__Exercise data__
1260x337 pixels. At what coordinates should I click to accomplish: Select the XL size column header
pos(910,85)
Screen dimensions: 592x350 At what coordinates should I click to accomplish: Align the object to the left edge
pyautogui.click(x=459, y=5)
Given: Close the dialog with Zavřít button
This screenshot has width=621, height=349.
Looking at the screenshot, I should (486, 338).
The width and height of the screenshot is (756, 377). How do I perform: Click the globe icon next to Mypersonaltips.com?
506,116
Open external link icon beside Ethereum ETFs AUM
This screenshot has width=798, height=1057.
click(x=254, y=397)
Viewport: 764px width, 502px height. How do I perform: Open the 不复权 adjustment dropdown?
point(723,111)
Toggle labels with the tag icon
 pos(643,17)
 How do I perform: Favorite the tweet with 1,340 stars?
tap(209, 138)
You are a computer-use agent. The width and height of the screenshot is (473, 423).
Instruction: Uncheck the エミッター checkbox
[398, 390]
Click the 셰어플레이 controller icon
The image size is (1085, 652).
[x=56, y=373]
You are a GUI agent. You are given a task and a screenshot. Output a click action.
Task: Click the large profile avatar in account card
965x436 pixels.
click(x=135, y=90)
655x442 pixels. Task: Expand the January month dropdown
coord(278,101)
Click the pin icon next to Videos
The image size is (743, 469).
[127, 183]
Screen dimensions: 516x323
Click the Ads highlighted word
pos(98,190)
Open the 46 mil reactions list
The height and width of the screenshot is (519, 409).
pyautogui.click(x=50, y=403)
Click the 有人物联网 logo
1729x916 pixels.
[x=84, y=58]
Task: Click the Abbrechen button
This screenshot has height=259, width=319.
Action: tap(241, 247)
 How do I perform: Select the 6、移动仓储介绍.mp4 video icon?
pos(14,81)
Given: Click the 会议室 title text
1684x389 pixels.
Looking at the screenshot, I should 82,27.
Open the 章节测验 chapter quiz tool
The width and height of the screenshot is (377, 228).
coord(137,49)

__Description of the task__
What belongs in the answer is the line with "Given: Click the 会议室 title text" plus every later line of the listing, copied word for word and nothing besides.

__Written response__
Given: Click the 会议室 title text
1684x389 pixels.
Looking at the screenshot, I should 82,27.
Open the 章节测验 chapter quiz tool
The width and height of the screenshot is (377, 228).
coord(137,49)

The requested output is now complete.